The sound of the alarm and the subsequent pounding on my door shook me from my sleep. As I sat up and turned towards it with a startled look on my face the sergeant slammed it open. He was a corpulent man who loomed over me in the darkness; the alarm's white and red light casting a shadow of his silluette on me. "Get the fuck up, you have twenty seconds.", he moved on to the next door in the barracks as I hurridly put on my BDU´s and reached for my I.D.
We formed up outside of the barracks expecting it to be a drill or some piece of shit time trial again, but were faced with the grim reality the instant we looked towards the airfield. Dozens of people all came shambling, running, or crawling towards us. They all screamed in pain, they all spoke, they were all familiar......
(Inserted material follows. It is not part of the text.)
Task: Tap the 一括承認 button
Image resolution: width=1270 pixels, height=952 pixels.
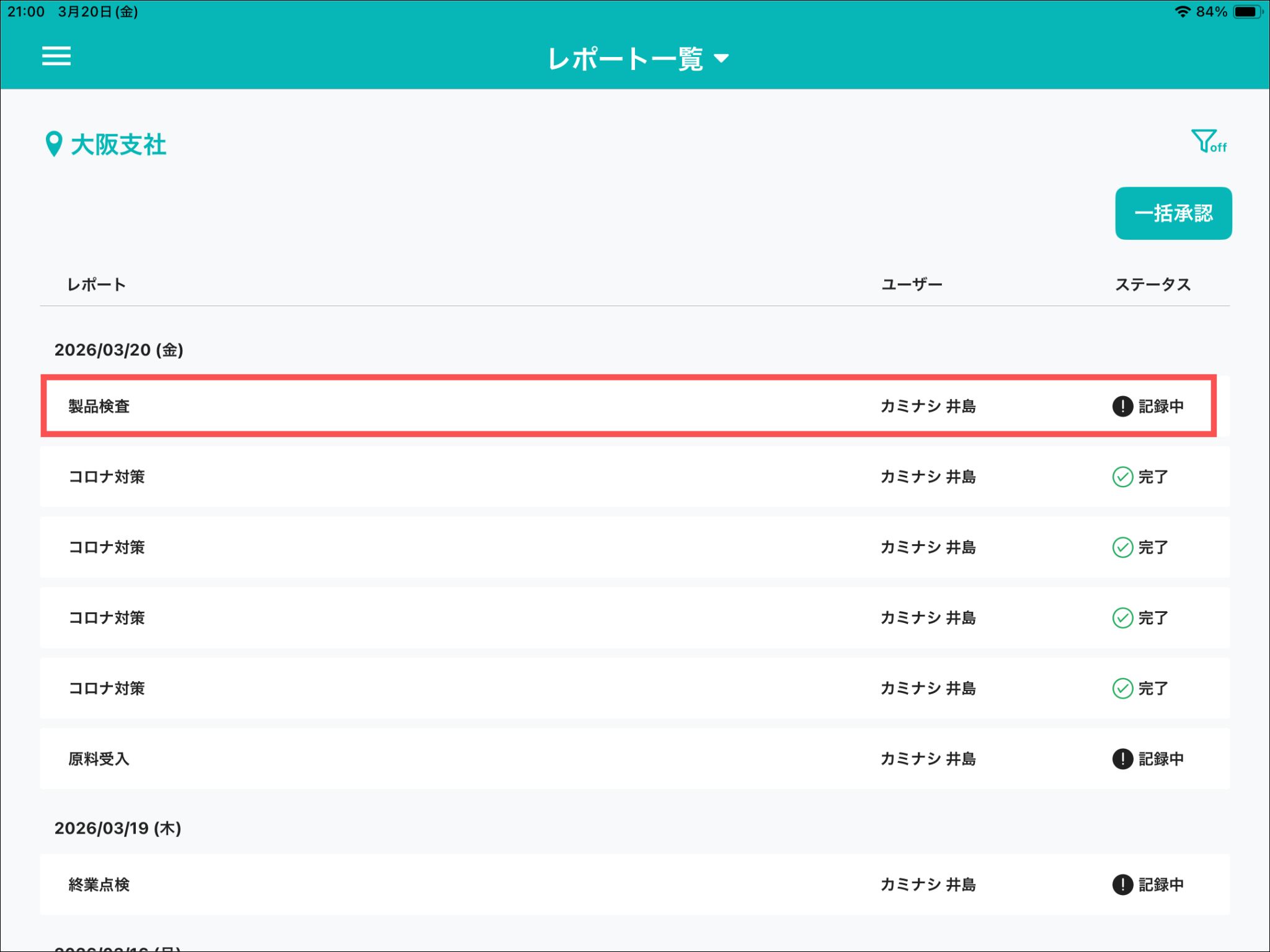Action: coord(1173,213)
Our airfield was near a small town, many of us were actually from the city nearby, but a few of the people in my unit grew up in it. The sergeant started handing us our rifles, our Hkg36 carbines, each with two magazines, full. "Set to semi-automatic" he said in a monotone voice as the entire unit began questioning his order at once. Amongst all the "what the fuck´s" and "bullshit´s" that unanimously sprang up among all of us, a sudden realization dawned on me. The sergeant was an asshole, a hard headed man who would obsess about how everything had to be done correctly. He stressed correctness, he was morally sound, and he was about to ask us to fire on civilians. I helped my detachment calm down, and promptly asked him to explain what was going on.
"The town, the people, we don't fucking know what to make of it." His voice cracked halfway through the sentence upon seeing a toddler who's face was completely stripped of flesh, yet still managed to run as best he could towards us, screaming feraly, oblivious to the fact that one of his eyes hung completely out of it's socket.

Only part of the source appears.